_EXTRACTED DATA_.

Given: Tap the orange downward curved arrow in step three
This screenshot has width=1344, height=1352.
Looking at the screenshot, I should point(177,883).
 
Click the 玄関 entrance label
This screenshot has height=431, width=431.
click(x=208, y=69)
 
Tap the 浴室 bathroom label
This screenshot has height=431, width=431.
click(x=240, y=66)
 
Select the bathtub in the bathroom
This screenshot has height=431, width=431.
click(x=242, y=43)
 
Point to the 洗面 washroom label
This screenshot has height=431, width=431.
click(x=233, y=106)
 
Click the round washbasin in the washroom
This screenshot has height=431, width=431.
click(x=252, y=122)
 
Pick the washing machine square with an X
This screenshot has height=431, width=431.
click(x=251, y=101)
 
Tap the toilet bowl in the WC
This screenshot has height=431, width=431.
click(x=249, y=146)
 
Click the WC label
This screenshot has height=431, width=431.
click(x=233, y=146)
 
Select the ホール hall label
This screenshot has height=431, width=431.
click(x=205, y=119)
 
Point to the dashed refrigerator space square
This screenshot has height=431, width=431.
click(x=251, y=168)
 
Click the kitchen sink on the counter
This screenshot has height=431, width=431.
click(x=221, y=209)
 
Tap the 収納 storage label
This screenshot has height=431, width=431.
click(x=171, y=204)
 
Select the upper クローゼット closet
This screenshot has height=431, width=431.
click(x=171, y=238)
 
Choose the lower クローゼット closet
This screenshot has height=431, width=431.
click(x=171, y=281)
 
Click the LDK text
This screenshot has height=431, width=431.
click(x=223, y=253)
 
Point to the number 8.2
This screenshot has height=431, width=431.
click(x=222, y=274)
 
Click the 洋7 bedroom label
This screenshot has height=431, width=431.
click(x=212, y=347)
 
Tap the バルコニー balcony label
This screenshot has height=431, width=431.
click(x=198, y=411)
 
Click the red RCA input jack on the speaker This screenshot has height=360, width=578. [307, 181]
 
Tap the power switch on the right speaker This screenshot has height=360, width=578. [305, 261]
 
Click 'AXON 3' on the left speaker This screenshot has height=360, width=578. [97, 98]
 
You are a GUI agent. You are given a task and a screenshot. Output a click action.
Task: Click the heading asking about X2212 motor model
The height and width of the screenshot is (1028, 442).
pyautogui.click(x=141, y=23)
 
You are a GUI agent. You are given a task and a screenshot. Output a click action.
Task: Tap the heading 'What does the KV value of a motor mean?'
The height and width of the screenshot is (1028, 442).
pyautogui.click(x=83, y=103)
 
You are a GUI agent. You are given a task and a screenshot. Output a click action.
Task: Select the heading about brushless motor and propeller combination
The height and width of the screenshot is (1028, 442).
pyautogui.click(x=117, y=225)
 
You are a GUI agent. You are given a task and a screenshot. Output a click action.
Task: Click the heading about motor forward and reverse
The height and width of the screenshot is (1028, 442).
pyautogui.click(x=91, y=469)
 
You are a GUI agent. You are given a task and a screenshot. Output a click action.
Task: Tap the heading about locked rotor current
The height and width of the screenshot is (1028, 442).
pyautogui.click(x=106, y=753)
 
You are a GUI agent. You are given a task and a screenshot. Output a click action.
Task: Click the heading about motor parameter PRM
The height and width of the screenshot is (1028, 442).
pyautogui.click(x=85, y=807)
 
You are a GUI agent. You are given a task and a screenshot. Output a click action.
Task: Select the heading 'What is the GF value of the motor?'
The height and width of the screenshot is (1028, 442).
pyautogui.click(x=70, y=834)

_WHAT IS ASKED_.
Rewrite all the rows above with every "heading" changed to "title" and nothing else altered.

_RESULT FOR THIS TASK_.
Given: Tap the orange downward curved arrow in step three
This screenshot has width=1344, height=1352.
Looking at the screenshot, I should point(177,883).
 
Click the 玄関 entrance label
This screenshot has height=431, width=431.
click(x=208, y=69)
 
Tap the 浴室 bathroom label
This screenshot has height=431, width=431.
click(x=240, y=66)
 
Select the bathtub in the bathroom
This screenshot has height=431, width=431.
click(x=242, y=43)
 
Point to the 洗面 washroom label
This screenshot has height=431, width=431.
click(x=233, y=106)
 
Click the round washbasin in the washroom
This screenshot has height=431, width=431.
click(x=252, y=122)
 
Pick the washing machine square with an X
This screenshot has height=431, width=431.
click(x=251, y=101)
 
Tap the toilet bowl in the WC
This screenshot has height=431, width=431.
click(x=249, y=146)
 
Click the WC label
This screenshot has height=431, width=431.
click(x=233, y=146)
 
Select the ホール hall label
This screenshot has height=431, width=431.
click(x=205, y=119)
 
Point to the dashed refrigerator space square
This screenshot has height=431, width=431.
click(x=251, y=168)
 
Click the kitchen sink on the counter
This screenshot has height=431, width=431.
click(x=221, y=209)
 
Tap the 収納 storage label
This screenshot has height=431, width=431.
click(x=171, y=204)
 
Select the upper クローゼット closet
This screenshot has height=431, width=431.
click(x=171, y=238)
 
Choose the lower クローゼット closet
This screenshot has height=431, width=431.
click(x=171, y=281)
 
Click the LDK text
This screenshot has height=431, width=431.
click(x=223, y=253)
 
Point to the number 8.2
This screenshot has height=431, width=431.
click(x=222, y=274)
 
Click the 洋7 bedroom label
This screenshot has height=431, width=431.
click(x=212, y=347)
 
Tap the バルコニー balcony label
This screenshot has height=431, width=431.
click(x=198, y=411)
 
Click the red RCA input jack on the speaker This screenshot has height=360, width=578. [307, 181]
 
Tap the power switch on the right speaker This screenshot has height=360, width=578. [305, 261]
 
Click 'AXON 3' on the left speaker This screenshot has height=360, width=578. [97, 98]
 
You are a GUI agent. You are given a task and a screenshot. Output a click action.
Task: Click the title asking about X2212 motor model
The height and width of the screenshot is (1028, 442).
pyautogui.click(x=141, y=23)
 
You are a GUI agent. You are given a task and a screenshot. Output a click action.
Task: Tap the title 'What does the KV value of a motor mean?'
The height and width of the screenshot is (1028, 442).
pyautogui.click(x=83, y=103)
 
You are a GUI agent. You are given a task and a screenshot. Output a click action.
Task: Select the title about brushless motor and propeller combination
The height and width of the screenshot is (1028, 442).
pyautogui.click(x=117, y=225)
 
You are a GUI agent. You are given a task and a screenshot. Output a click action.
Task: Click the title about motor forward and reverse
The height and width of the screenshot is (1028, 442).
pyautogui.click(x=91, y=469)
 
You are a GUI agent. You are given a task and a screenshot. Output a click action.
Task: Tap the title about locked rotor current
The height and width of the screenshot is (1028, 442).
pyautogui.click(x=106, y=753)
 
You are a GUI agent. You are given a task and a screenshot. Output a click action.
Task: Click the title about motor parameter PRM
The height and width of the screenshot is (1028, 442).
pyautogui.click(x=85, y=807)
 
You are a GUI agent. You are given a task and a screenshot. Output a click action.
Task: Select the title 'What is the GF value of the motor?'
The height and width of the screenshot is (1028, 442).
pyautogui.click(x=70, y=834)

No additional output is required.